[ÜBUNGSTEXT]
○ ○ ○ ○ ○
I.
DAS GESCHENK DER COMMUNIO UND DER
GEMEINSCHAFT
8. Noch bevor die Ordensgemeinschaft ein Gebilde des
Menschen ist, ist sie eine Gabe des Geistes. Aus der Liebe Gottes, die durch
den Geist in die Herzen eingegossen ist, nimmt die Ordensgemeinschaft ihren
Ursprung, und aus ihr wird sie auferbaut zu einer wahren Familie, die im Namen
des Herrn versammelt ist.(20)
Die Ordensgemeinschaft kann also nicht verstanden werden, wenn man sie
nicht als ein Geschenk von Oben betrachtet und von ihrem innersten Geheimnis
ausgeht: von ihrer Verwurzelung im Herzen der heiligen und heiligmachenden
Dreifaltigkeit, die sie teilhaben läßt am Geheimnis der Kirche, für das Leben
der Welt.
Die Kirche als communio
9. Indem Gott den Menschen nach seinem Bild und Gleichnis erschuf, hat
er ihn auf Gemeinschaft hin erschaffen. Der Schöpfer, der sich als Liebe,
Dreifaltigkeit, Gemeinschaft geoffenbart hat, hat den Menschen dazu berufen, in
engste Beziehung zu Ihm und zur Gemeinschaft zwischen den Menschen einzutreten,
d.h. zur allumfassenden Liebe.(21)
Die höchste Berufung des Menschen besteht darin, mit Gott und mit den
Mitmenschen, seinen Brüdern und Schwestern, in eine persönliche Beziehung zu
treten.
Dieser Plan Gottes wurde durch die Sünde belastet, die jede Form von
Beziehung zerstört hat: die Beziehung zwischen Mensch und Gott, zwischen Mann
und Frau, zwischen Geschwistern, zwischen den Völkern, zwischen der Menschheit
und der Schöpfung.
In seiner großen Liebe sandte der Vater seinen Sohn, damit Er, der neue
Adam, die gesamte Schöpfung wiederherstelle und zu ihrer vollen Einheit
zurückführe. Er, der in unsere Mitte kam, hat den Anfang des neuen Gottesvolkes
gebildet, indem er Apostel und Jünger, Männer und Frauen, um sich sammelte als
ein lebendiges Abbild der in sich geeinten Menschheitsfamilie. Ihnen hat er die
universale Brüderlichkeit im Vater verkündet, der uns zu seiner Familie gemacht
hat, zu seinen Kindern und zu Geschwistern untereinander. So hat er die
Gleichheit durch Brüderlichkeit gelehrt, und Versöhnung durch gegenseitige
Vergebung. Er hat die Strukturen der Macht und der Herrschaft auf den Kopf
gestellt, indem er selbst das Beispiel gab, wie man dienen und sich an den
letzten Platz stellen soll. Beim letzten Abendmahl hat er seinen Jüngern das
neue Gebot der gegenseitigen Liebe anvertraut: "Ein neues Gebot gebe ich
euch, daß ihr einander liebt; wie ich euch geliebt habe, so sollt auch ihr
einander lieben" (Joh 13,34; 15,12); er hat die Eucharistie eingesetzt,
die uns zur gegenseitigen Liebe befähigt, indem sie uns durch das eine Brot und
den einen Kelch nährt. Dann hat er sich an den Vater gewandt und von ihm, als
Summe seines Wollens, die Einheit aller nach dem Vorbild der dreifaltigen
Einheit erbeten: "...daß alle eins seien, wie Du, Vater, in mir und ich in
dir" (Joh 17,21).
○ ○ ○ ○ ○
[BEREITGESTELLTES MATERIAL]
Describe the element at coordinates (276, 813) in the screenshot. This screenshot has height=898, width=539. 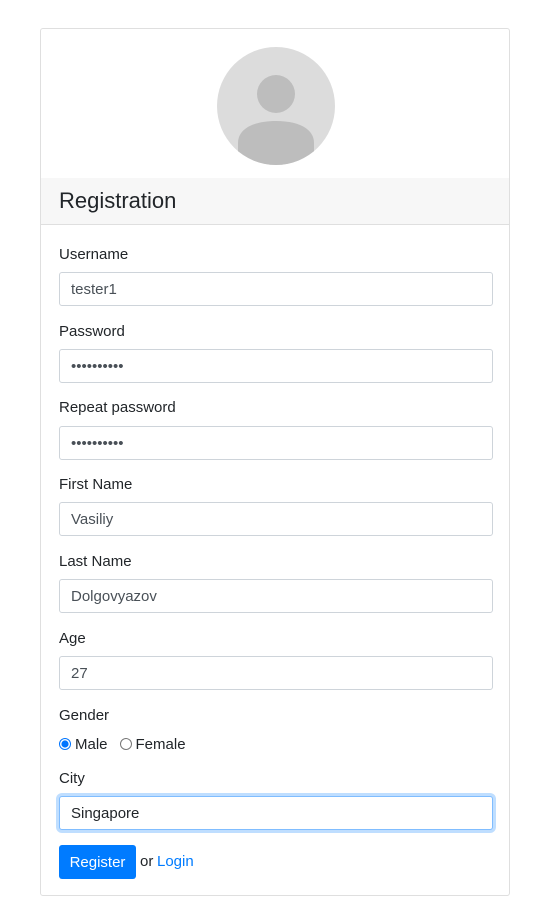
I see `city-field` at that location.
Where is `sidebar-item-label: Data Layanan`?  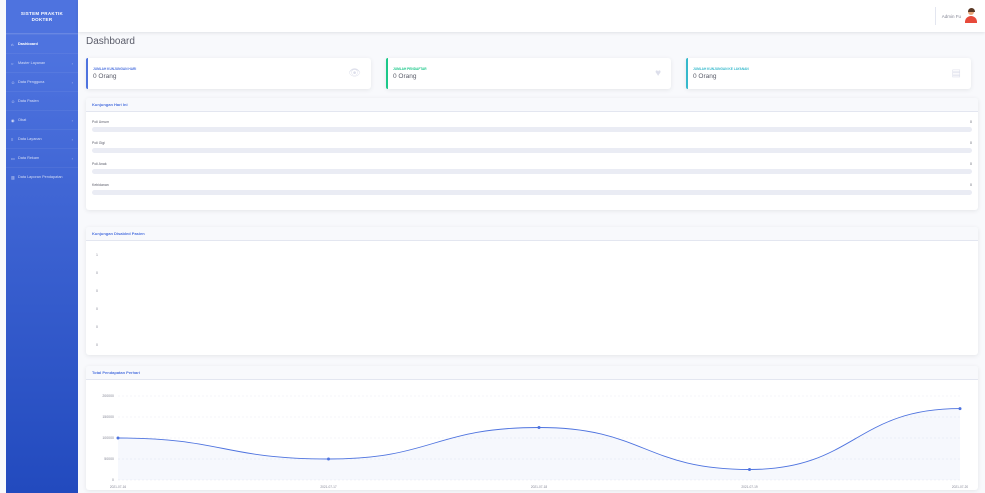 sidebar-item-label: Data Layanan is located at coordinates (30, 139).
○ ○ ○ ○ ○
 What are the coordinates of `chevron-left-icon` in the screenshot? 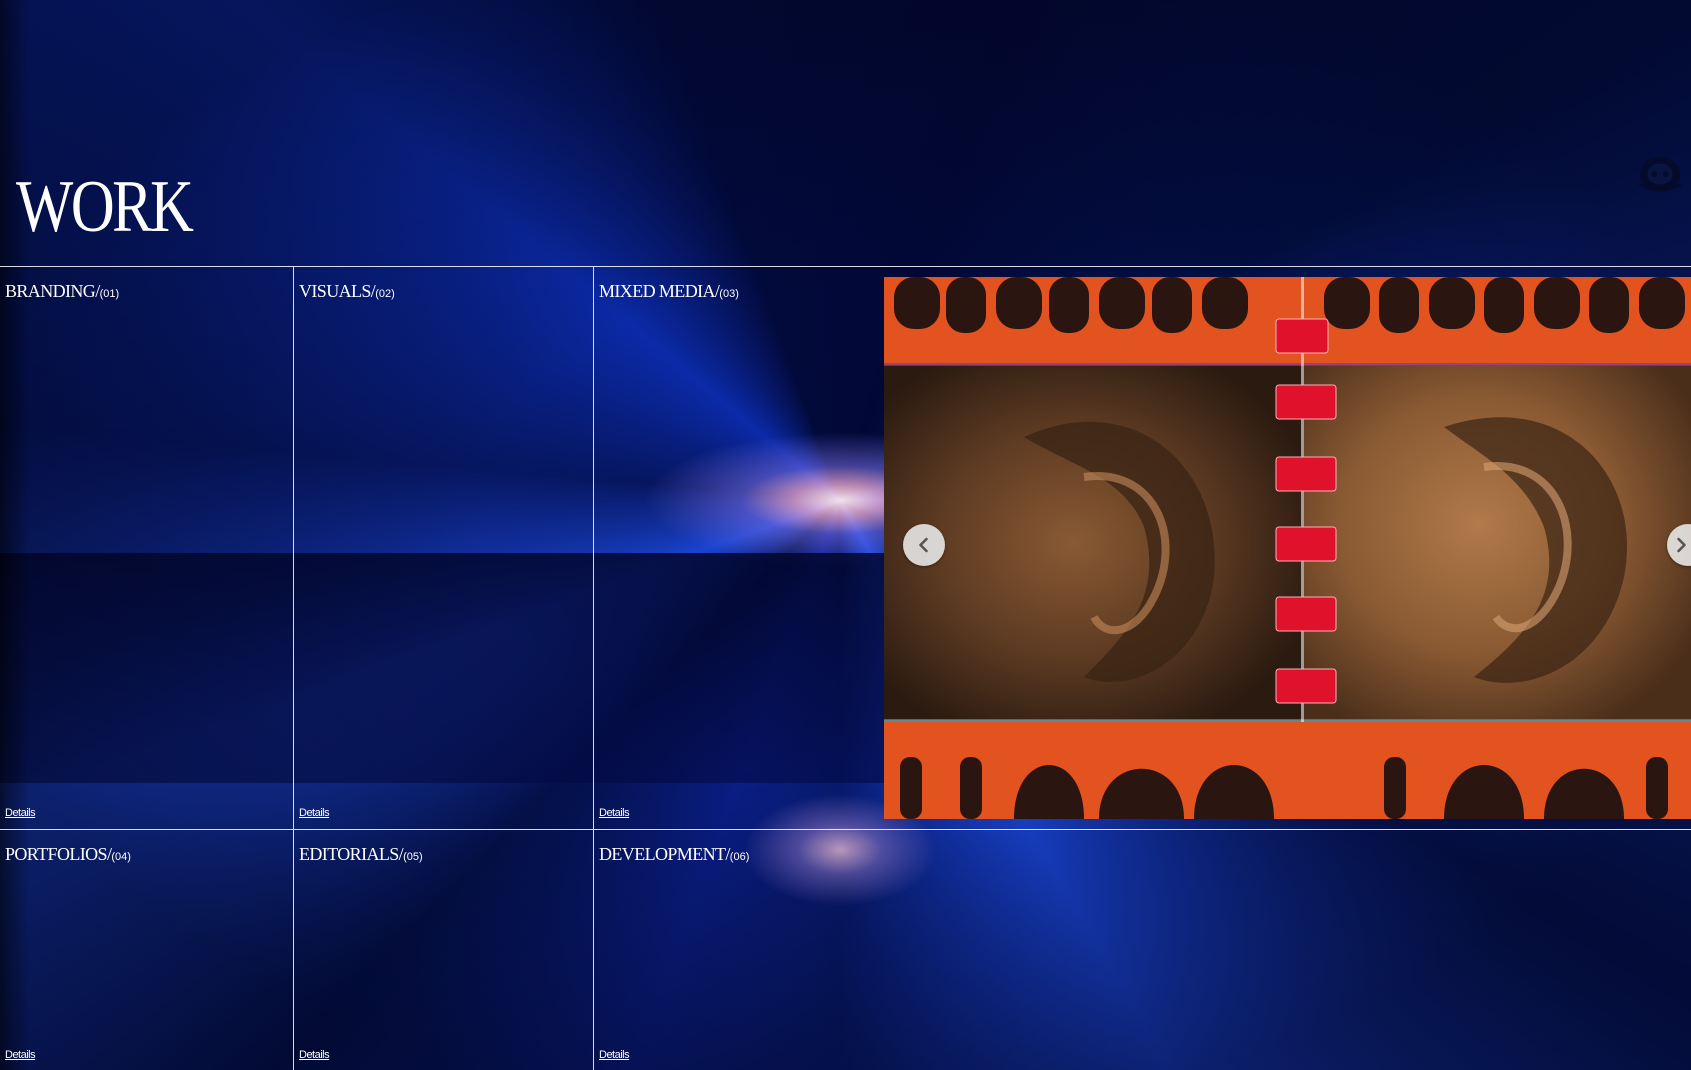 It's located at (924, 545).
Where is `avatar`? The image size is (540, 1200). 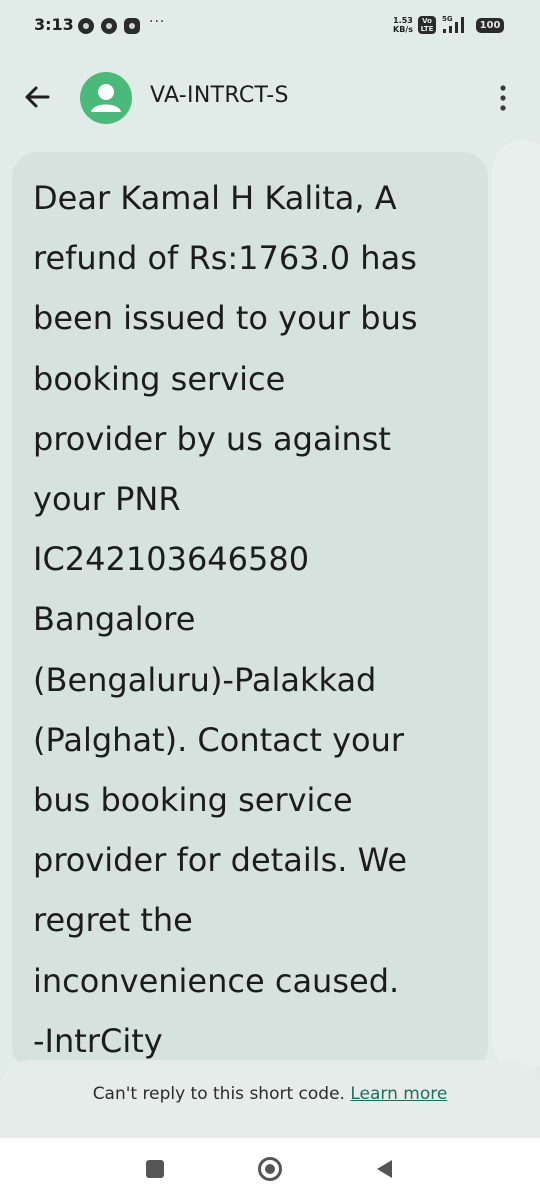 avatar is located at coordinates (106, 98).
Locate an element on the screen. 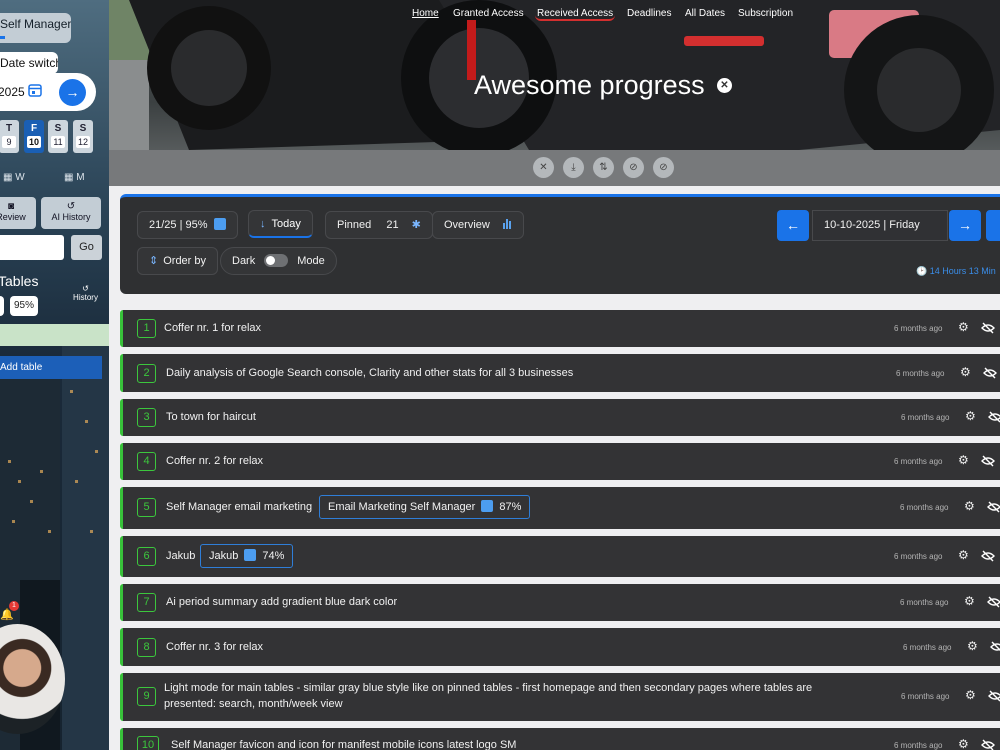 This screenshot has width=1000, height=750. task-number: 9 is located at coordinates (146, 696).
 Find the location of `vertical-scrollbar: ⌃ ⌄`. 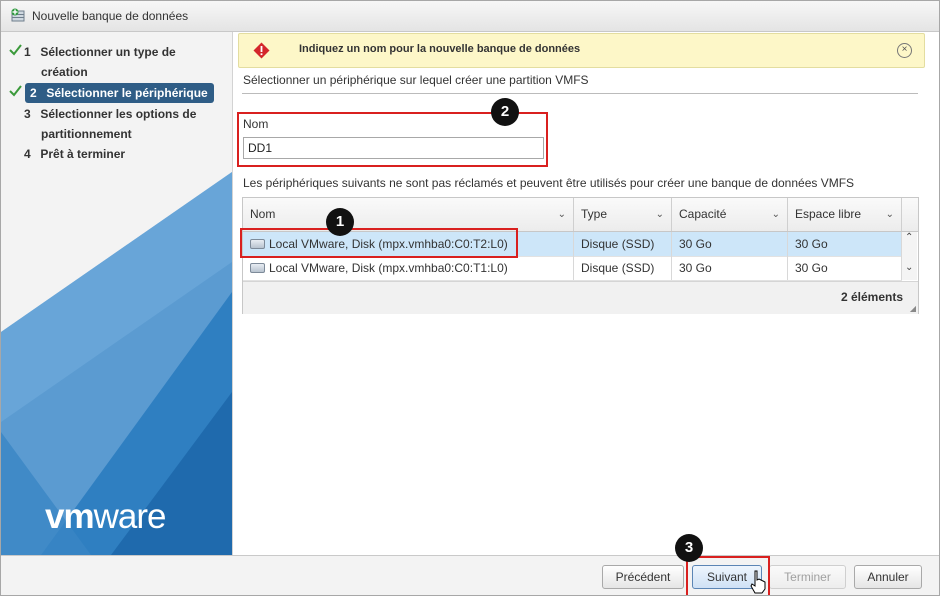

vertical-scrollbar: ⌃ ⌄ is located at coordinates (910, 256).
○ ○ ○ ○ ○
[AUFGABENSTELLUNG] Benenne im Abschnitt des Übungstexts, der mit den Worten „Die Ordensgemeinschaft kann“ beginnt und mit „zur allumfassenden Liebe.(21)“ endet, „Dreifaltigkeit“ in „Trinität“ um. Gib den so geänderten Abschnitt wieder. Die Einträge haben mit dem Übungstext nichts zu tun.

[ERGEBNIS DER ÜBUNG]
Die Ordensgemeinschaft kann also nicht verstanden werden, wenn man sie
nicht als ein Geschenk von Oben betrachtet und von ihrem innersten Geheimnis
ausgeht: von ihrer Verwurzelung im Herzen der heiligen und heiligmachenden
Trinität, die sie teilhaben läßt am Geheimnis der Kirche, für das Leben
der Welt.
Die Kirche als communio
9. Indem Gott den Menschen nach seinem Bild und Gleichnis erschuf, hat
er ihn auf Gemeinschaft hin erschaffen. Der Schöpfer, der sich als Liebe,
Trinität, Gemeinschaft geoffenbart hat, hat den Menschen dazu berufen, in
engste Beziehung zu Ihm und zur Gemeinschaft zwischen den Menschen einzutreten,
d.h. zur allumfassenden Liebe.(21)